As promised, when I identified the ten groups of the banking landscape in a previous blog, there was much to explain about what goes on in the two-ends-of-the-spectrum. Here's my chance to explain.
The Four Giants
In the past 38 years, I have worked for all four of the largest banks, mostly for what is now BofA because they gobbled up more of my clients than the others. For at least the past twenty years, these banks have been the target of pundit criticism because their core technology dates back to the early sixties, maybe even the late fifties. Be that as it may, they deliver the results of IT processing to billions of customers every day accurately and on time. If any major disasters occurred that were covered up, they have managed to stay out of the press. Even Wikileaks hasn't told us of any -- yet.
--The biggest systems deficiency for these banks is not the age of their technology but the independence of each application. While today it is fashionable to implement an integrated suite of applications, large banks implemented one application at a time under proprietary rules that existed at the time.
--"Best of Breed" considered by many as first-class applications for first-class banks, is in my opinion a curse. It produces a patch work quilt where nothing relates to a single architecture. Try to create a customer relationship in that kind of IT infrastructure.
--On the surface, customization appears to be a noble justification for in-house applications development. But the idea that "We're different" is a myth. In truth, customization is the reason large banks spend 20% of non-interest expense on IT while software-buying banks spend 6% to 12% depending on size.
--In my opinion, CIOs at the major banks are exercising superb risk management skills by not undertaking massive conversions of existing core systems. Today's "baggage" was inherited. Dumping it for something better could be equivalent to a double dip banking crunch. What has survived for fifty-plus years may just be a legacy of the energy bunny variety.
--I would argue that among Fiserv, FIS and Jack Henry there are several powerful core systems that would drive any large bank. But that's not the problem. Converting from old to new is the problem, bigger than even Y2K for a large bank. And finding enough EXPERIENCED contractor technicians to do the job is a huge problem. Even Fiserv, FIS and Jack Henry combined don't have enough of them. And don't look offshore; it's a lot more than just a job for coders.
--And the job of converting for a large bank cannot be reduced by doing one app at a time. It's all or nothing. And the bank cannot close for a month (or even an hour in what we know as a real-time world) while the cut-over occurs.

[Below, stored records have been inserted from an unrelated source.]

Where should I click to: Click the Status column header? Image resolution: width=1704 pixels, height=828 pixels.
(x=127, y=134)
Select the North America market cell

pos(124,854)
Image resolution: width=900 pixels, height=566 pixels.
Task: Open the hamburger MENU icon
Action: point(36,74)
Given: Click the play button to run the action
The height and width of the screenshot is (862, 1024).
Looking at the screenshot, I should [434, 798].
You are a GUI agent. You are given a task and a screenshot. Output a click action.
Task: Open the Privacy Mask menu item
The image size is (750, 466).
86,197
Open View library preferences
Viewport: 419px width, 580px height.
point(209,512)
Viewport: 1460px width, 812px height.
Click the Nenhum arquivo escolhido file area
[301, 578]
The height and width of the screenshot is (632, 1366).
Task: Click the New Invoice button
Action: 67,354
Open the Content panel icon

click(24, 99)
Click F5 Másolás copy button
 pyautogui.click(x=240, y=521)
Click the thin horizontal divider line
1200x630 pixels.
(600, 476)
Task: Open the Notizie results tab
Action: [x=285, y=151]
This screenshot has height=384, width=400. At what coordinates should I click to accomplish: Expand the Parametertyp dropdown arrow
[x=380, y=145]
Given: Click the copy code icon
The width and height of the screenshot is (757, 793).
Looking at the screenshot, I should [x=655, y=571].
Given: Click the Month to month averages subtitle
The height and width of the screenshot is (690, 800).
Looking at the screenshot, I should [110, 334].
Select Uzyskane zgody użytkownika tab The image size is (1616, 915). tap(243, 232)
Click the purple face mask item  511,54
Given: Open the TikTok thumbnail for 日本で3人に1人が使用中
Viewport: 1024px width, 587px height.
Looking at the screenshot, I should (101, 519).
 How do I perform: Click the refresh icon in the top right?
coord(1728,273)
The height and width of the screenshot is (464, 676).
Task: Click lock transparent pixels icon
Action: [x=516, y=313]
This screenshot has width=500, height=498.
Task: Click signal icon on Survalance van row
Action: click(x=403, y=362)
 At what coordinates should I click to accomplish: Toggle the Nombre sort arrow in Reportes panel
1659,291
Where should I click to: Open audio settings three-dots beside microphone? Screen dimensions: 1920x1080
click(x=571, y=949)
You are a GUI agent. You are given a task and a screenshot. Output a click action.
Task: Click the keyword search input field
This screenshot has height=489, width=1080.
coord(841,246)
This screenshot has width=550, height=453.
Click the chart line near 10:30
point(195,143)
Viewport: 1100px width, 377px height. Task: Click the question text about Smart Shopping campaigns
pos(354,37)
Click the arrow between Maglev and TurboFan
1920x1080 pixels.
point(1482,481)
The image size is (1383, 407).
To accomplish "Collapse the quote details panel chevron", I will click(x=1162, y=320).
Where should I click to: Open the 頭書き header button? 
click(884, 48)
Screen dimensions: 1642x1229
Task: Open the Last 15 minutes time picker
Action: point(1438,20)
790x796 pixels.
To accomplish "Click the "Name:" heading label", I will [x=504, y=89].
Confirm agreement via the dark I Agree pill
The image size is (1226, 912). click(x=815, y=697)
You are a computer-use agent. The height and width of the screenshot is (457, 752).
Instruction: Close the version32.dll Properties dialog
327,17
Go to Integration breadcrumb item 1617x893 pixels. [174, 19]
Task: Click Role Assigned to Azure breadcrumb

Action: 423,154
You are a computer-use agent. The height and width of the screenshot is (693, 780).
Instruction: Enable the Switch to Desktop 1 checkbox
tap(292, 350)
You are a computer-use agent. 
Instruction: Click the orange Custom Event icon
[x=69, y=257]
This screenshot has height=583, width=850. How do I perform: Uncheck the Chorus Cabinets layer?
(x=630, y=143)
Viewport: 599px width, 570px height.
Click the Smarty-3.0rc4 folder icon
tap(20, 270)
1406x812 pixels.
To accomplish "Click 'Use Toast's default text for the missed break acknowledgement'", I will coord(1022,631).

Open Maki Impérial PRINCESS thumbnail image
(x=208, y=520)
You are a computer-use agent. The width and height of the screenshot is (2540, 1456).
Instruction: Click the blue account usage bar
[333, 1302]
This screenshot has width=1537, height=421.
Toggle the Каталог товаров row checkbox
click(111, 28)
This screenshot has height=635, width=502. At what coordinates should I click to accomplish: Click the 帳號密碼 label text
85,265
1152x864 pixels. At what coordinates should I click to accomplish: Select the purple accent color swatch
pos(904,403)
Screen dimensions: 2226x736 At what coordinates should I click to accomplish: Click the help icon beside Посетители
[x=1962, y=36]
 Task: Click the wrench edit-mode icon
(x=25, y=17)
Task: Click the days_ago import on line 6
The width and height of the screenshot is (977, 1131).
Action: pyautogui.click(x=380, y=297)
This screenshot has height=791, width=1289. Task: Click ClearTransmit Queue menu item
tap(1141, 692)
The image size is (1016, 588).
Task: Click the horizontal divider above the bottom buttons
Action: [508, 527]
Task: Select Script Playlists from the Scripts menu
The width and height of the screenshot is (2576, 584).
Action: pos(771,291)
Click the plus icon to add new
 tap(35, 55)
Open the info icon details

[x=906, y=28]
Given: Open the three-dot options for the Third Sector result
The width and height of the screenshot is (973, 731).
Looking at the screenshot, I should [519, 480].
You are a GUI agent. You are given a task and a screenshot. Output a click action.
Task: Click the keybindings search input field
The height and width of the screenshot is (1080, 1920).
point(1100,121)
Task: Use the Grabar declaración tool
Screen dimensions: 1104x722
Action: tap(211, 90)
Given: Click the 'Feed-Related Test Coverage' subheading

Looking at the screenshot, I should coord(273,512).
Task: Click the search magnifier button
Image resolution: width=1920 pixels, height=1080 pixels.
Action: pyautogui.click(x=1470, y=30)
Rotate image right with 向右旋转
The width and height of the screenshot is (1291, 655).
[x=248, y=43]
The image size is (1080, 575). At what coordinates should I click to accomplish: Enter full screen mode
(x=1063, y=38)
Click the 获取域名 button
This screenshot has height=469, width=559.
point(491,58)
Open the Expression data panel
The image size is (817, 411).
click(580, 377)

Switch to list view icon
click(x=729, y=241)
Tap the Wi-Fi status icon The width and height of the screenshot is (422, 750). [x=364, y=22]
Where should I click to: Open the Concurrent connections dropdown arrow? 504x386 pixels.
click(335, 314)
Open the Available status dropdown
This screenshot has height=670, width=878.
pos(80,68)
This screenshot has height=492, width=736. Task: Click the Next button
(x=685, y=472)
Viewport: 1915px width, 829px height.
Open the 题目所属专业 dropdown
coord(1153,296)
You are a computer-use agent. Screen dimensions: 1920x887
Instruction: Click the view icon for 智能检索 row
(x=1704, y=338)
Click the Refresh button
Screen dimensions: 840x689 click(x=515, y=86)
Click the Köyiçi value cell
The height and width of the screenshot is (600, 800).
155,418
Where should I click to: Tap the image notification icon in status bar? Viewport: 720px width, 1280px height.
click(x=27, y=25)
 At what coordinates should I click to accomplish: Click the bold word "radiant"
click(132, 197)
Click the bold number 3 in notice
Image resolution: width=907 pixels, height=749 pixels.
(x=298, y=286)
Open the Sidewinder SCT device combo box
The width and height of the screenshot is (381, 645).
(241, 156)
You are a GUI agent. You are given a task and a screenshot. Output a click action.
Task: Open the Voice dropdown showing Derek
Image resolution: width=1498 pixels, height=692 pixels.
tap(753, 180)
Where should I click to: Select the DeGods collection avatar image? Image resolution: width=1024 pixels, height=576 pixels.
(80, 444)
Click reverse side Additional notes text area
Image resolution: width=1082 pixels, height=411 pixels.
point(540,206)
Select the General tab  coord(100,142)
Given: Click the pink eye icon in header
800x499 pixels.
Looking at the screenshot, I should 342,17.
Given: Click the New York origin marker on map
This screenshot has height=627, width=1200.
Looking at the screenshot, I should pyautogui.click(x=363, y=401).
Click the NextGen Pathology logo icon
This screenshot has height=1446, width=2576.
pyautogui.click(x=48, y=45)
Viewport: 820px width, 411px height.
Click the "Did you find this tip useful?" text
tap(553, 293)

So there you have it, folks. For the purists who are wondering why intelligent CIOs with annual budgets of $14 billion are sitting on 50-year-old core systems, there's only one answer. Because it works.
The De Novos
In assessing the IT capabilities of most de novos, one should begin with the organizers of the bank. They often come from very successful banks that were acquired by other banks. What made the acquired banks successful was then put to good use in establishing the de novo.
--Management had a very valuable opportunity -- a clean slate, no IT baggage.
--Management also had a culture advantage -- no ego.
--Management had hands-on experience; they knew exactly what they wanted.
--Management was spending its own money -- the business case was more than just an MBA exercise.
--Management brought their own kind of people to do the job -- no unnecessary haggling.
--NIH was fine for NASA, but for a bank, the make or buy decision took only minutes.
--In most cases, even the choice of outsource took minutes.
My comparison of the two extremes here is to prove one major point, that for years, sideline experts didn't understand. That only large banks possessed the power of great technology. The truth is that most de novos can deliver the same services that any large bank can. The difference is how much tougher it is for the large banks.